Su tali presupposti, si perorava la sussistenza della causalità, ai sensi degli artt. 40 e 41 c.p., tra la condotta del terzo e l’aziona suicidaria.
Ed invero, la Suprema Cassazione, ha chiarito che il suicidio non costituisce una causa interruttiva del nesso causale quando è dimostrabile che esso sia stato determinato da processi patologici, quali psicosi depressive o gravi stati di alterazione dell’umore, riconducibili al comportamento del datore di lavoro. (Cass. n. 2037/2000).
Recentemente, gli ermellini, con Sentenza n°5737/2023, nel richiamare due precedenti (Cass. 15991/2011; Cass. 30521/2019) in materia di concorrenza causale, confermano la propria giurisprudenza in materia di nesso causale ed esclude la configurabilità della concorrenza di cause naturali con le cause umane nella determinazione della causazione materiale (Cass. Ord. 27524/2017; Cass. Ord. 30922/2017).
Pertanto, l’antecedente causale di origine lavorativa (neoplasia in fase metastatica e terminale), da solo – od assieme ad altri elementi facenti parte del vissuto del soggetto – agirebbe determinando l’impulso a mettere in atto un’ideazione comunque presente nel soggetto affetto da malattia neoplastica, in accordo con gli studi di alcuni degli Autori citati.
Per conseguenza, il gesto finale rappresenterebbe il frutto di uno stato emotivo o psichico fortemente condizionato dalla completa nozione della propria malattia.

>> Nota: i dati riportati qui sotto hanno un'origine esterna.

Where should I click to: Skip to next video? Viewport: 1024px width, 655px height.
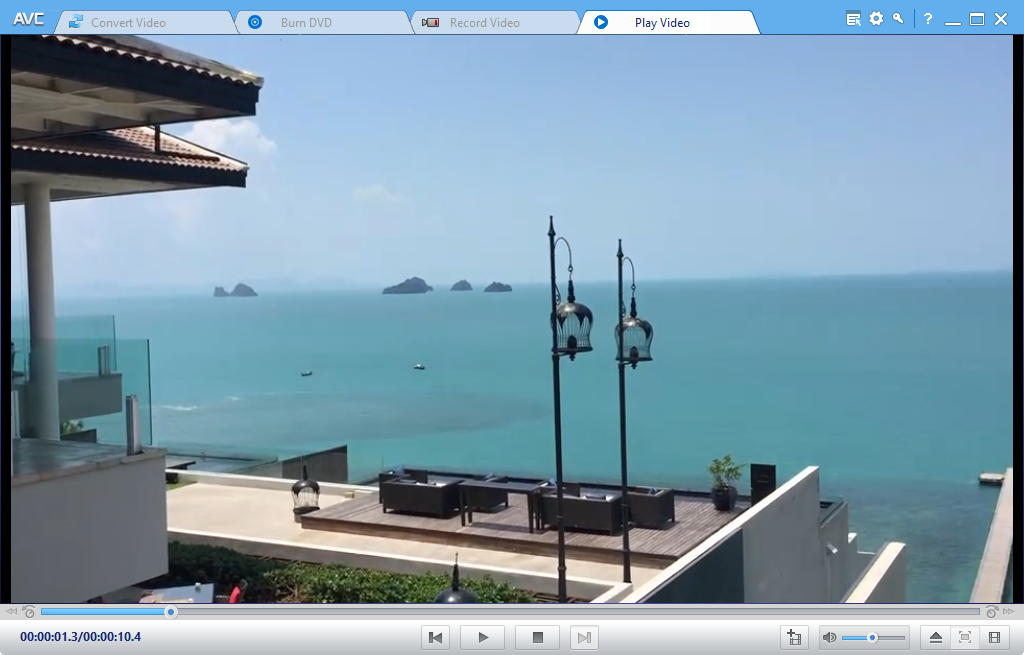[x=585, y=637]
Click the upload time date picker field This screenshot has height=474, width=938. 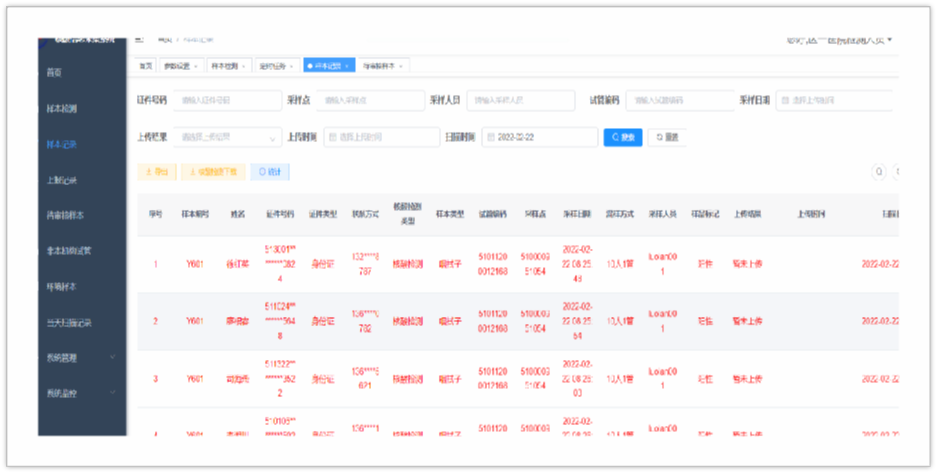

In altre parole, il suicidio diventa l’effetto finale di una catena di eventi imputabile alla condotta negligente del datore di lavoro.
Conclusione
Questo caso rappresenta un esempio paradigmatico di come la responsabilità civile non si limiti alla riparazione di un danno diretto, ma si estende anche agli esiti più estremi delle violazioni normative. La tutela del lavoratore non si esaurisce nella prevenzione dei rischi, ma comprende la garanzia di condizioni di lavoro dignitose e rispettose dei diritti fondamentali.
La tragedia del suicidio legato a una malattia professionale non può essere relegata a una dimensione esclusivamente individuale, ma va interpretata come il fallimento di un sistema di protezione che deve vedere il datore di lavoro come primo garante della salute e della sicurezza dei propri dipendenti.
Il riconoscimento dei diritti dei familiari, infine, rappresenta un importante strumento di giustizia: non solo per risarcire il danno subito, ma anche per affermare il principio secondo cui la dignità e la salute del lavoratore devono prevalere su ogni altro interesse economico. Il diritto civile e la responsabilità sociale delle imprese sono pilastri fondamentali per garantire un equilibrio tra lo sviluppo economico e il rispetto della persona, ricordando che ogni omissione o negligenza può avere conseguenze tragiche e irreparabili.